HSUC secretary Parshotam Goel told the Vancouver Sun that his organisation represents the majority of Indo-Canadians in the region and will act as an effective counter to the small minority in the country that is advocating a separate Sikh homeland in India called Khalistan.

“They (the Khalistan advocates) are a very small segment of the population, but they are very vocal,” the Sun quoted Goel as saying.

“That’s why the media always hears them… That’s why we formed this committee two months ago.”

Committee chairperson Balwant Singh Gill said the need for the committee arose when pro-Khalistan newspapers in Surrey recently published an article calling for the destruction of a prominent Hindu temple in Amritsar because of a controversy involving its leader there.

“We thought if they are going to start demolishing Hindu temples there, who will protect them here?” asked Gill, who is also president of Surrey’s Guru Nanak Sikh temple.

“We hope to sit down with politicians and law enforcement agencies to tell them it is not acceptable to have such displays in a democratic country like Canada,” added Goel.

“It is like supporting the Ku Klux Klan… We want the law enforcement agencies and the government to do their part.”

Among the various programmes planned for Sunday are an Indian ex-servicemen’s parade and a march past by participants representing various states of India.

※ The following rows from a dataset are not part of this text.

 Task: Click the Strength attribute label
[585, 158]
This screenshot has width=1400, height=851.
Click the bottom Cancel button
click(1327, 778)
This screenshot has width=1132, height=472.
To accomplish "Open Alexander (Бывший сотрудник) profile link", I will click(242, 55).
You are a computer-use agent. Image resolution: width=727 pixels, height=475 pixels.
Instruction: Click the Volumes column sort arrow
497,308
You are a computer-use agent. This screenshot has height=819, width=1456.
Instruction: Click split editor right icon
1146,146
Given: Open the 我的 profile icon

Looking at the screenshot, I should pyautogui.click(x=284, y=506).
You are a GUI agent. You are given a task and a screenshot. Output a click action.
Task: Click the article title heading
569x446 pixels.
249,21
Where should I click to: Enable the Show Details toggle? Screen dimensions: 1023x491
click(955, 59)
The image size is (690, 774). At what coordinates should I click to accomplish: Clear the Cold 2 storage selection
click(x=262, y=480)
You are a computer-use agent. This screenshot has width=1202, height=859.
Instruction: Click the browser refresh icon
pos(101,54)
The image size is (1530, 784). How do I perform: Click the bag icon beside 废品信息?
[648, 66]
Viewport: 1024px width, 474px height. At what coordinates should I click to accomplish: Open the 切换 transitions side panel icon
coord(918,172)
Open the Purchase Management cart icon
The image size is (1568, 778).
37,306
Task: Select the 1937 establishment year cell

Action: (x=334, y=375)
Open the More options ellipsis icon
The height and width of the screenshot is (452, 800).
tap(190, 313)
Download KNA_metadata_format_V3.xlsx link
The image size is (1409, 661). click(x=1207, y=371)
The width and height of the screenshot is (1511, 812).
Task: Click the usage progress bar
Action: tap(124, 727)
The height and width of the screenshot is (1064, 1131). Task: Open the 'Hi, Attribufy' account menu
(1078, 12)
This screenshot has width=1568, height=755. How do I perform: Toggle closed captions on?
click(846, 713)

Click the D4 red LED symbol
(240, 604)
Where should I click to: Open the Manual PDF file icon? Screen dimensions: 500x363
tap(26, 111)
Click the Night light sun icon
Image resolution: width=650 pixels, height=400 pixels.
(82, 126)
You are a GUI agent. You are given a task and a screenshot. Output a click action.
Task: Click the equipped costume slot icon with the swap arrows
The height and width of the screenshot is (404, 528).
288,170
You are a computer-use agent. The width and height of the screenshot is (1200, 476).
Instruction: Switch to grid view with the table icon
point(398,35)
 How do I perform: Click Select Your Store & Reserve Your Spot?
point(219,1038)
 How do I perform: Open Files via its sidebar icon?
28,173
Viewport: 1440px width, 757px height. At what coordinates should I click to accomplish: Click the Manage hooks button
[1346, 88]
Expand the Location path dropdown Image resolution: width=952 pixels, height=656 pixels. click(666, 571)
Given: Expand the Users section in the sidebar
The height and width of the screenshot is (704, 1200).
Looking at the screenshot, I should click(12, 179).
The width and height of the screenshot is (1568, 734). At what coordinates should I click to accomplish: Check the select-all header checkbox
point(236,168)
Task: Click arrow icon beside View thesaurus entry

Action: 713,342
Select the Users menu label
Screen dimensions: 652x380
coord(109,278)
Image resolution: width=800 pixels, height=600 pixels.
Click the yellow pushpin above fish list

There will also be performances by artistes from various parts of India. The consul general of India in Vancouver will hoist the tricolour and read out a congratulatory speech and message from the Indian president.

The organisers expect prominent community leaders and politicians to take part in the event.

Both Goel and Gill said the vast majority within their community – whether they are Hindu or Sikh – want harmony and peace in Canada.

The new committee, according to Gill, also has the support of the 35-member North American Gurdwara Prabandhak Committee, which represents moderate Sikhs across the continent.

“Hindus and Sikhs have to fight extremism together,” Gill told the Sun.

Around 22 percent of Surrey’s total population of 400,000 is of South Asian origin. Of this, 19.2 percent are Sikhs and 2.3 percent Hindus, according to the 2001 census of Canada.